Threads are 4x Faster at Sharing Data Than Processes in Python

Processes are slower at transmitting data than threads.

The rationale is that all data transmitted between processes requires the use of inter-process communication, whereas threads can directly access shared memory.

We can design and run a controlled experiment to explicitly measure how much slower data transmission is between processes than between threads.

In this tutorial, you will discover the speed difference for data transmission when using processes vs threads.

Let’s get started.

Table of Contents

Threads Share Data Faster Than Processes

Python offers both thread-based and process-based concurrency.

Threads are provided via the threading module. The threading.Thread class can execute a target function in another thread.

This can be achieved by creating an instance of the threading.Thread class and specify the target function to execute via the target keyword. The thread can then be started by calling the start() function and it will execute the target function in another thread.

________

• [Challenges]
1) From the threads-versus-processes article, return the part that opens with the words containing "The rationale is" and closes with "Let’s get started.".
2) In the threads-versus-processes article, what must all data transmitted between processes use?
The material is not needed.

Element lookup records
________

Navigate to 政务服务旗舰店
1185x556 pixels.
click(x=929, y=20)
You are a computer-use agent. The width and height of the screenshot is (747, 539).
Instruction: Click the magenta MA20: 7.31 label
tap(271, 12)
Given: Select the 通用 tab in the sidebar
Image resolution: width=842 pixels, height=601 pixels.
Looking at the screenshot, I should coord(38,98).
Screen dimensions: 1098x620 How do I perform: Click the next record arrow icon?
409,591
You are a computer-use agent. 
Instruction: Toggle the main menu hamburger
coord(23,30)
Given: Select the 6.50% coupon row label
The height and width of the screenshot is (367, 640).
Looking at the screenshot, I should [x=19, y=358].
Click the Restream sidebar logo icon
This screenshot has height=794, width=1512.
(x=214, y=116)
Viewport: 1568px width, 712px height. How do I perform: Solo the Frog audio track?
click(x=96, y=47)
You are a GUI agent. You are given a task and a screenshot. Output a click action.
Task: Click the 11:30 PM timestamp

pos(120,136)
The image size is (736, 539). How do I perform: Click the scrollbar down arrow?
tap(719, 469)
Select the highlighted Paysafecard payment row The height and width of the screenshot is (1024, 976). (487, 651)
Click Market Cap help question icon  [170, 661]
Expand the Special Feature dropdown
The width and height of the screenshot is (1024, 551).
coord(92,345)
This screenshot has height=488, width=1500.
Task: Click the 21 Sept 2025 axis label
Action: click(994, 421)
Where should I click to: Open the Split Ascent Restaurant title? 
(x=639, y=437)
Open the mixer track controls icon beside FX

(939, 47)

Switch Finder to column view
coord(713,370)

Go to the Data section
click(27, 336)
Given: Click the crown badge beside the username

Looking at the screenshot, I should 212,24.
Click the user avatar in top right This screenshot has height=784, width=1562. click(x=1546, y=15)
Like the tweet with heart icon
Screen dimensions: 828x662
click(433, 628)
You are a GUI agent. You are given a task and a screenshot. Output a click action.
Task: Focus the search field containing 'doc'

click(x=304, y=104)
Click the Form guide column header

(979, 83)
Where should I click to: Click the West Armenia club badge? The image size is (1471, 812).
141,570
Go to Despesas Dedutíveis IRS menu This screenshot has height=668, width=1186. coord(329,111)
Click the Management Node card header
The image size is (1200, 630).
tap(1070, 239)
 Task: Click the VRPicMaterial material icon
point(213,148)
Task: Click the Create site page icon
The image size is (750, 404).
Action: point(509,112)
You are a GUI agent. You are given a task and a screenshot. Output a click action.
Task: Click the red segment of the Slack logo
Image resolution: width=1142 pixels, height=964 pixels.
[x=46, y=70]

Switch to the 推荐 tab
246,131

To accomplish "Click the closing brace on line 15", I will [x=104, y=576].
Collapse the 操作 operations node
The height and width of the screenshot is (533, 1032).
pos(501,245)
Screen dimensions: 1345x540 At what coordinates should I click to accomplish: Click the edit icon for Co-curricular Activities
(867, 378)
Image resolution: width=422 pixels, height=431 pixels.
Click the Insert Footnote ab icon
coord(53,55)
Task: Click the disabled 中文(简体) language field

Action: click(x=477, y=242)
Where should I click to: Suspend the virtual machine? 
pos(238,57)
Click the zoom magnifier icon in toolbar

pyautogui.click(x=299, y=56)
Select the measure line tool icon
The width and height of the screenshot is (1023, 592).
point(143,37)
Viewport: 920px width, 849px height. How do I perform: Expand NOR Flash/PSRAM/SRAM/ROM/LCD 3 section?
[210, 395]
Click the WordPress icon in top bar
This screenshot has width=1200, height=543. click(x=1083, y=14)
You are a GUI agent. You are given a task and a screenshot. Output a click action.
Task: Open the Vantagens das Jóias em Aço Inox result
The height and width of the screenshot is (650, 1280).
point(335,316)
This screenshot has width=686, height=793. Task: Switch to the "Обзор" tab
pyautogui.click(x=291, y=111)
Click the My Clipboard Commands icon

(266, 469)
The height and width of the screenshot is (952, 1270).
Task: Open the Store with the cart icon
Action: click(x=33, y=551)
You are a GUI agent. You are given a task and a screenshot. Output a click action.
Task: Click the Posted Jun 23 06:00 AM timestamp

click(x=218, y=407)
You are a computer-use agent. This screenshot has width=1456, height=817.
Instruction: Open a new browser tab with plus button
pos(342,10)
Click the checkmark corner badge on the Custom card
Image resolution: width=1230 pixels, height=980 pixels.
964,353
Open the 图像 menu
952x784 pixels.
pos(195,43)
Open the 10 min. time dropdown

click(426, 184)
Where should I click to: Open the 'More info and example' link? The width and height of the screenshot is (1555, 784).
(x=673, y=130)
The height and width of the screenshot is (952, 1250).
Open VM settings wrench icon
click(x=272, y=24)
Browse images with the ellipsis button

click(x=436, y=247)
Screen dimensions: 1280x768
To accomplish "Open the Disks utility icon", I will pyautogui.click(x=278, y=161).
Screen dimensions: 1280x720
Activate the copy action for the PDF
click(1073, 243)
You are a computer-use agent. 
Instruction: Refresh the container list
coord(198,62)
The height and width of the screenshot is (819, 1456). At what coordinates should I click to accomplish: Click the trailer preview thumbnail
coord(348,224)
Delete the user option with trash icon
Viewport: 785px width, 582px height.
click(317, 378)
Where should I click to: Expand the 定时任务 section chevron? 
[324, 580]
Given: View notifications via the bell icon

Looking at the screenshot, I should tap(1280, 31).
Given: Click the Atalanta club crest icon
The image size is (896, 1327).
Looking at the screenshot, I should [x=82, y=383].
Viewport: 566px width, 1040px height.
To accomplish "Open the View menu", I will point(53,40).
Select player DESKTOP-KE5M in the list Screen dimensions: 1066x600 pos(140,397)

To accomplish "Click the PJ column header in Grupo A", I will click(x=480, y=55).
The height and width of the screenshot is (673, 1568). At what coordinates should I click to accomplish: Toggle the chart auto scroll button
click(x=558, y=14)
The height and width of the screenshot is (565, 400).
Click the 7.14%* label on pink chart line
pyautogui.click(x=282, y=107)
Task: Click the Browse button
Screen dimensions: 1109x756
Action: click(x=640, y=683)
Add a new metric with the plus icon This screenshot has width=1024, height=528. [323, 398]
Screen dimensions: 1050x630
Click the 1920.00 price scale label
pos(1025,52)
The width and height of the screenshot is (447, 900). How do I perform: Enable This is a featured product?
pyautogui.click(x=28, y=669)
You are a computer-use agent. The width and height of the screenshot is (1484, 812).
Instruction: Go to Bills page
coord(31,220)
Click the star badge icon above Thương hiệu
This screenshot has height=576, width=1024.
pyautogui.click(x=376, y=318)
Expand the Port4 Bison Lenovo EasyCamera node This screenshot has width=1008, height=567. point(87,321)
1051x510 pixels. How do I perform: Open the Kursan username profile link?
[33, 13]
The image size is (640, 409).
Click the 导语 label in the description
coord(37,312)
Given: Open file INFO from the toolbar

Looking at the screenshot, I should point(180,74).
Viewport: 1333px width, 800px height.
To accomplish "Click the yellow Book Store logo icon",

________

• [Per-task answers]
1)
The rationale is that all data transmitted between processes requires the use of inter-process communication, whereas threads can directly access shared memory.

We can design and run a controlled experiment to explicitly measure how much slower data transmission is between processes than between threads.

In this tutorial, you will discover the speed difference for data transmission when using processes vs threads.

Let’s get started.

2) Inter-process communication.